··· Passage to read

Vowing to find the ever-elusive cure for cancer, Cell Therapeutics went from being a small-time Wall Street darling to threats from Nasdaq to kick the company off the trading floor if it can't pull up it's stock price. Founded in 1991, the company went public in five years later, pulling in public investment for drugs targeting cancer and related health problems. And it started pretty strong as far as Wall Street is concerned, opening at $10 a share and growing over the next three years.
But then, almost exactly a decade ago, Cell Therapeutics announced the failure of Lisofylline in clinical trials. The hope was that the drug would be used to combat the severe and sometimes fatal infections cancer that can hit cancer patients undergoing aggressive treatment. That day, Wall Street fled en masse from the company, the stock dropping by more than half.
Over the next decade, the company went through some pretty severe peaks and valleys. At one point the stock price hovered around the $70 mark, only to dip below $10 in 2002. There were a few more months that suggested signs of life, but Cell Therapeutics never really recovered and investors moved on, the stock price continuing to slide, finally falling below the $1 mark on March 5, a no-no by Nasdaq standards. The price has stayed in pennies territory ever since. Cell Therapeutics has until Oct. 13 to get the price back up before Nasdaq will consider taking some kind of action. The company said in a press release that it is "consider[ing] available options to resolve the deficiency."

······

## What you have to do
Echo the part of the Cell Therapeutics article starting with "But then, almost" and going on through "more than half.", word for word.

··· Data for analysis

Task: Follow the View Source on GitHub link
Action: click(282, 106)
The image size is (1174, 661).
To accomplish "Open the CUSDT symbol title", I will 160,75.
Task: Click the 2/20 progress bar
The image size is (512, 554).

······
··· Data for analysis

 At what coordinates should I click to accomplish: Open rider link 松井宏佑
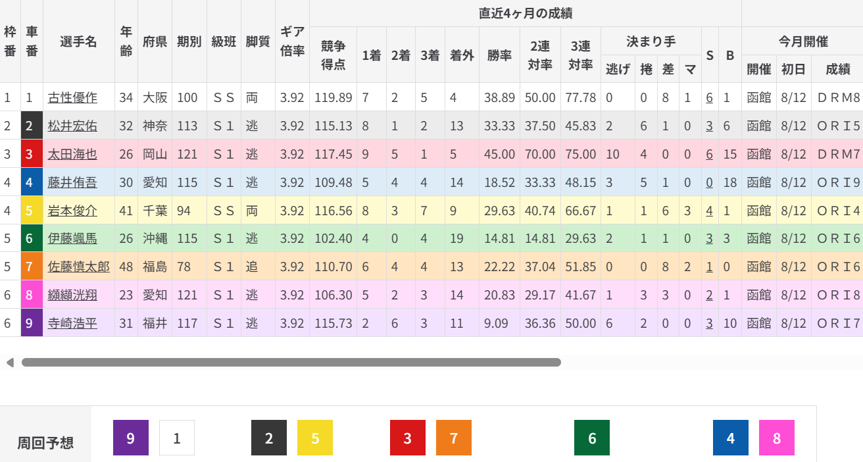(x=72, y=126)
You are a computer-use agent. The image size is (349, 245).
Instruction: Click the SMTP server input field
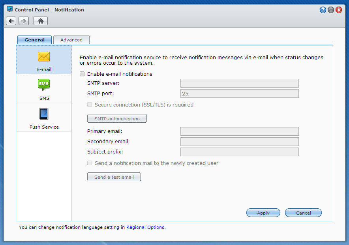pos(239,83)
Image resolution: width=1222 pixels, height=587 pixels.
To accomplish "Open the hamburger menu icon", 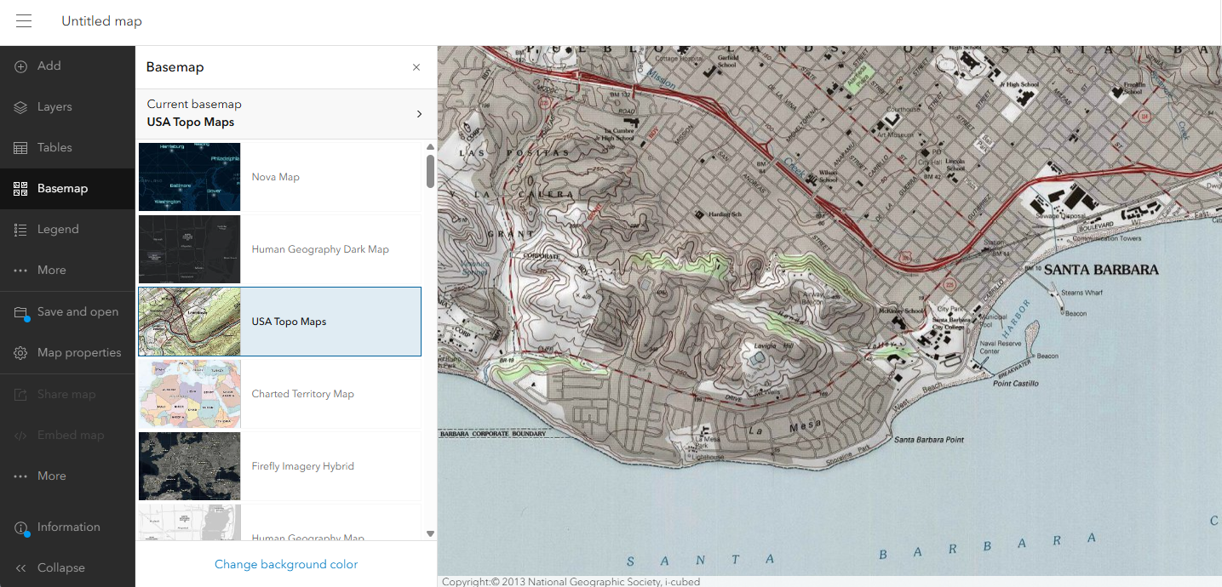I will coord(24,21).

······

## Task answer
But then, almost exactly a decade ago, Cell Therapeutics announced the failure of Lisofylline in clinical trials. The hope was that the drug would be used to combat the severe and sometimes fatal infections cancer that can hit cancer patients undergoing aggressive treatment. That day, Wall Street fled en masse from the company, the stock dropping by more than half.